Massachusetts’ best rankings are in overall fatality rate, rural fatality rate and urban fatality rate.

Massachusetts’ highway system ranks 46th in the nation in overall cost-effectiveness and condition, according to the Annual Highway Report by Reason Foundation. This is a two-spot decrease from the previous report, where Massachusetts ranked 44th overall.

In safety and performance categories, Massachusetts ranks 1st in overall fatality rate, 30th in structurally deficient bridges, 46th in traffic congestion, 31st in urban Interstate pavement condition and 37th in rural Interstate pavement condition.

On spending, Massachusetts ranks 48th in total spending per mile and 45th in capital and bridge costs per mile.

“To improve in the rankings, Massachusetts needs to reduce its disbursements, improve its arterial pavement condition and reduce its traffic congestion. The state is in the bottom 10 for all four disbursements metrics, and the bottom five for arterial pavement condition and traffic congestion. Compared to neighboring states, the report finds Massachusetts’ overall highway performance is better than Rhode Island (ranks 48th), but worse than Connecticut (ranks 44th) and Vermont (ranks 19th),” said Baruch Feigenbaum, lead author of the Annual Highway Report and assistant director of transportation at Reason Foundation. “Massachusetts is doing better than some comparable states such as New Jersey (ranks 50th), but worse than others like Maryland (ranks 39th).”

Massachusetts’ best rankings are in overall fatality rate (1st) and rural fatality rate (1st).

Massachusetts’ worst rankings are in total disbursements per mile (48th) and its urban arterial pavement condition (48th).

Massachusetts’ state-controlled highway mileage makes it the 46th largest highway system in the country.

Reason Foundation’s Annual Highway Report measures the condition and cost-effectiveness of state-controlled highways in 13 categories, including pavement condition, traffic congestion, structurally deficient bridges, traffic fatalities, and spending (capital, maintenance, administrative, overall) per mile.

The Annual Highway Report is based on spending and performance data submitted by state highway agencies to the federal government for 2016 as well as urban congestion data from INRIX and bridge condition data from the Better Roads inventory for 2017. For more details on the calculation of each of the 13 performance measures used in the report, as well as the overall performance measure, please refer to the appendix in the main report.
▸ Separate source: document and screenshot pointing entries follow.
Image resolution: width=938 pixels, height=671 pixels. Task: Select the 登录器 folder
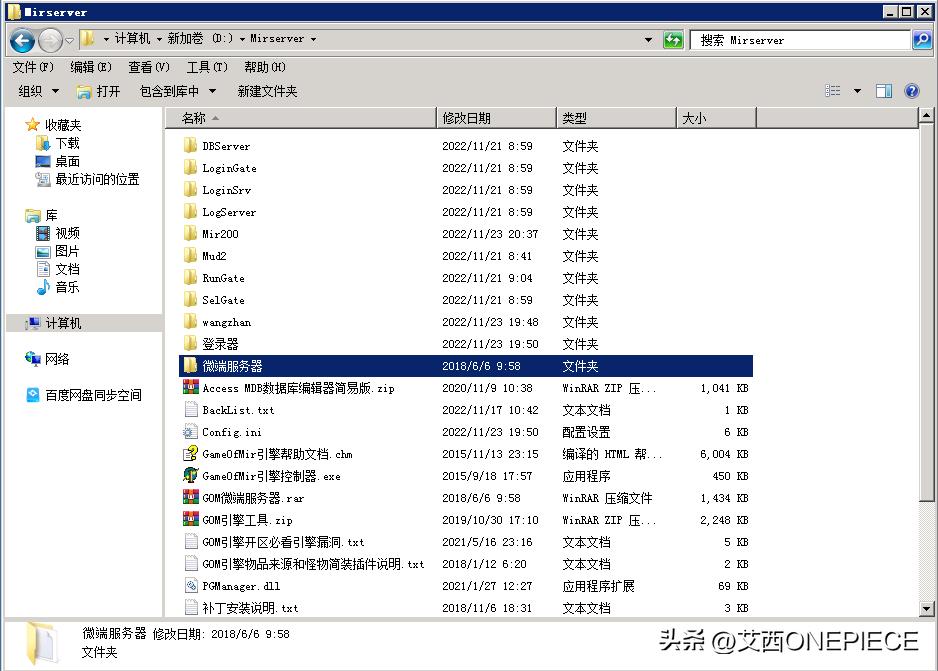coord(220,343)
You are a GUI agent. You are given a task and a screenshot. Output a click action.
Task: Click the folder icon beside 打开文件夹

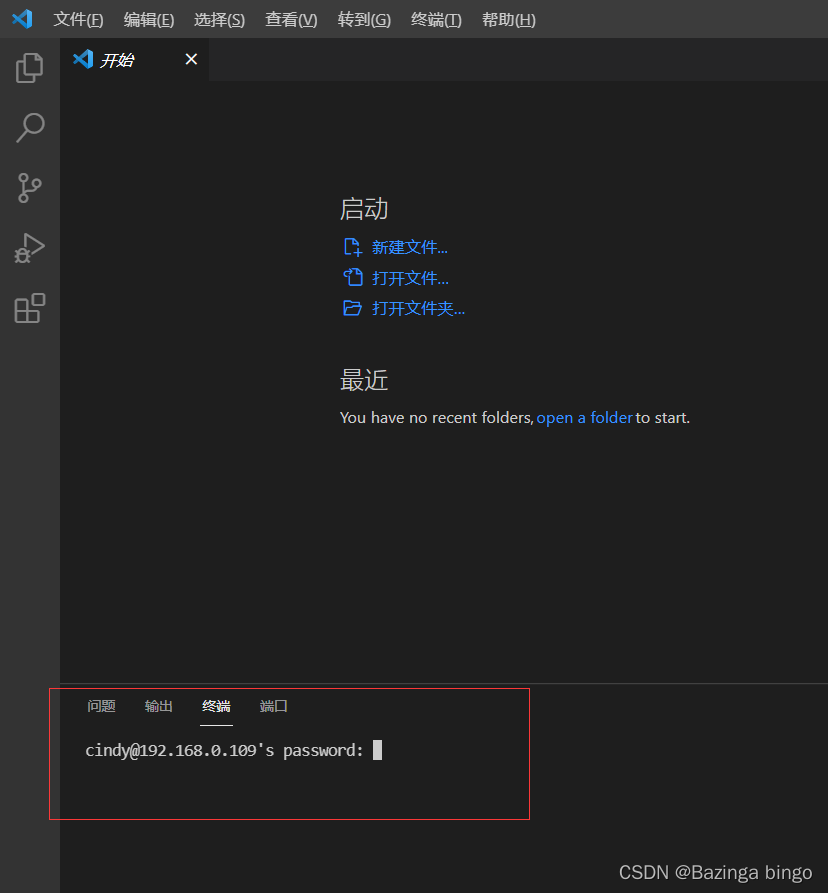click(x=352, y=308)
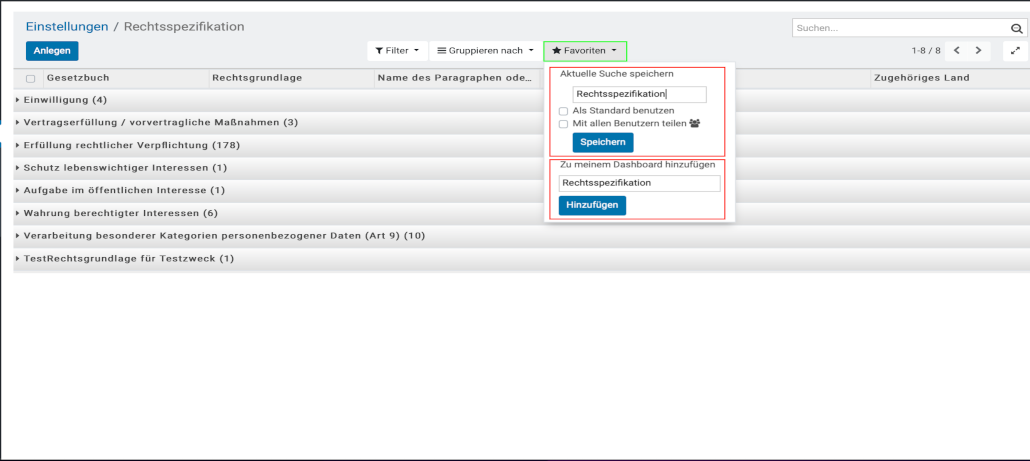The width and height of the screenshot is (1030, 461).
Task: Enable 'Als Standard benutzen' checkbox
Action: point(564,111)
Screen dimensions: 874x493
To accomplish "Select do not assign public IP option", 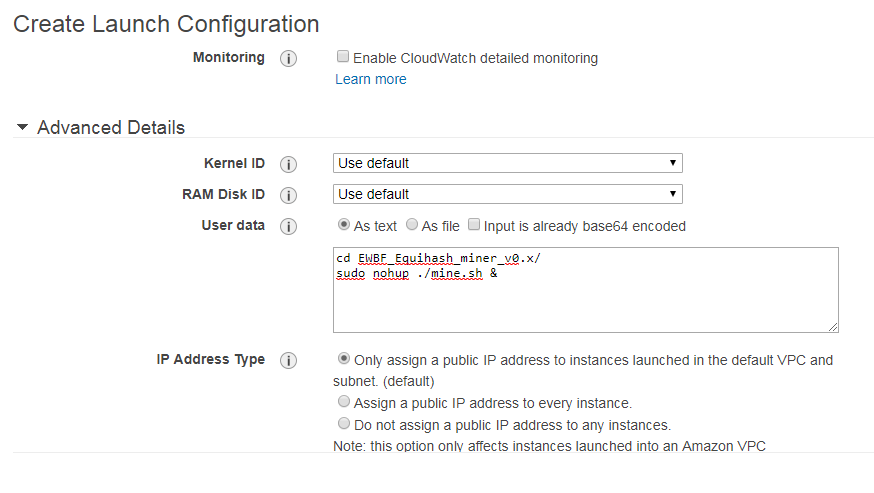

The report’s dataset includes Interstate, federal and state roads but not county or local roads. All rankings are based on performance measures that are ratios rather than absolute values: the financial measures are disbursements per mile, the fatality rate is fatalities per 100 million vehicle-miles of travel, the urban congestion measure is the annual delay per auto commuter, and the others are percentages. For example, the state ranking 1st in structurally deficient bridges has the smallest percentage of structurally deficient bridges, not the smallest number of structurally deficient bridges.